On the 23rd of April 2008 the biggest fire disaster in memory affected Nagarjan Colony in Dimapur. Two precious lives were lost, while 310 houses were burned to ashes. Property worth more than 1 crore was burned to ashes.

On Jan 29th 2008, 100 houses along with 8 garages were burned to ashes in Golaghat Road. Property worth 1crore was charred down.

On the 28th April 2009- 30 houses were burned in K. Sachu Colony, Ward 14 Dimapur. Many families were rendered homeless and property worth Rs.31,00,000 burned.

On the 6th Feb 2009 52 houses were razed by fire in Naharbari Colony. Property worth 20 lakhs was burned.

During 2nd April 2019, fire broke out in Selouphe colony, Dimapur and two children lives were lost. On the night of 27th May 2019, around 15 houses were completely razed in a fire in Kuda village, Dimapur. As per Fire & Emergency Services personnel, the fire started at around 10:00 pm at Kuda B Khel destroying a row of houses before it was brought under control.While there was no report of any human casualty, property estimated to be around Rs. 5 lakhs was destroyed. Residents of the locality said that the families affected by the fire could not save or retrieve any personal belongings, including school books of their children. 

Windstorm/Hailstorm/Heavy Rainfall
Windstorm/Hailstorm is a major disaster that keeps affecting Nagaland especially during the monsoon. A total of 3759 houses were damaged during the year 2016 that ravaged different parts of Nagaland. In Mokokchung district, hailstorm/windstorm incidents caused damages to 1,382 houses of which 283 kutcha houses were completely damaged, 280 kutcha houses severely damaged, and 746 kutcha houses were partially damaged. In Longleng district, hailstorm incidents affected 34 villages from five circles namely, Yachem, Sakshi, Yongnyah Sadar and Longleng. The devastation left 342 partially damaged houses, 245 severely damaged houses and 56 fully damaged houses. In Wokha district, 449 houses were damaged by incidents of hailstorm/windstorm. Damages were also caused to infrastructure and plantations. In Kohima, heavy rainfall accompanied by strong winds damaged six houses in Chiechema and Phezha under Kohima district besides damaging electrical post, power lines, uprooting trees along the NH-2 and even the roof top of two houses were also blown away.
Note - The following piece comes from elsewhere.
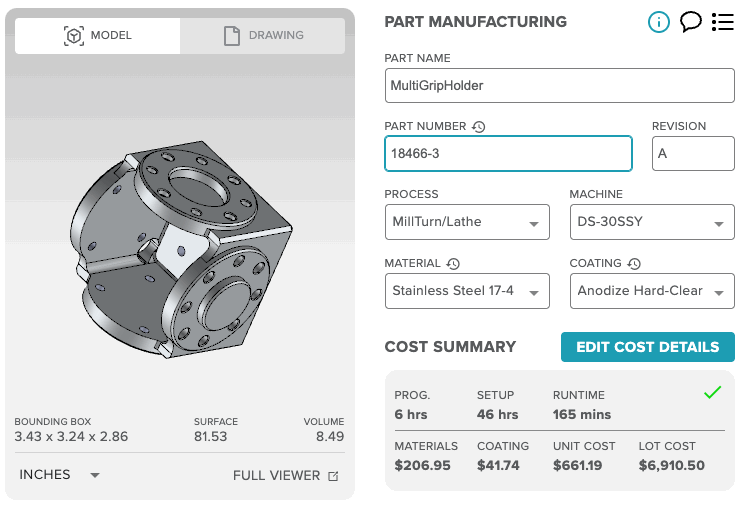752x510 pixels.
Task: Click the history icon beside Material
Action: [453, 264]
During July 2018, Kiphire district became inaccessible to the rest of the state after all the roads leading to the district were completely cut off in multiple locations owing to incessant rains. At this time, Kiphire has food stock to last for couple of days and rationing has been imposed for both foods and petroleum products. The Home Department tied up with the Central Ministry of Home Affairs for airlifting essential commodities to the cut off areas.
It has been passed down by our ancestors that droughts have occurred in Nagaland in the past. However there are no documents and records to prove them. 2009 is the first year that Nagaland is facing a drought like situation in 3 districts of the state namely Peren, Dimapur and Mon. Jalukie valley in Peren District, which is called the ‘Rice bowl of Nagaland’ has been very badly affected by drought this year. Huge areas of paddy cultivable land have been left because of shortage of water.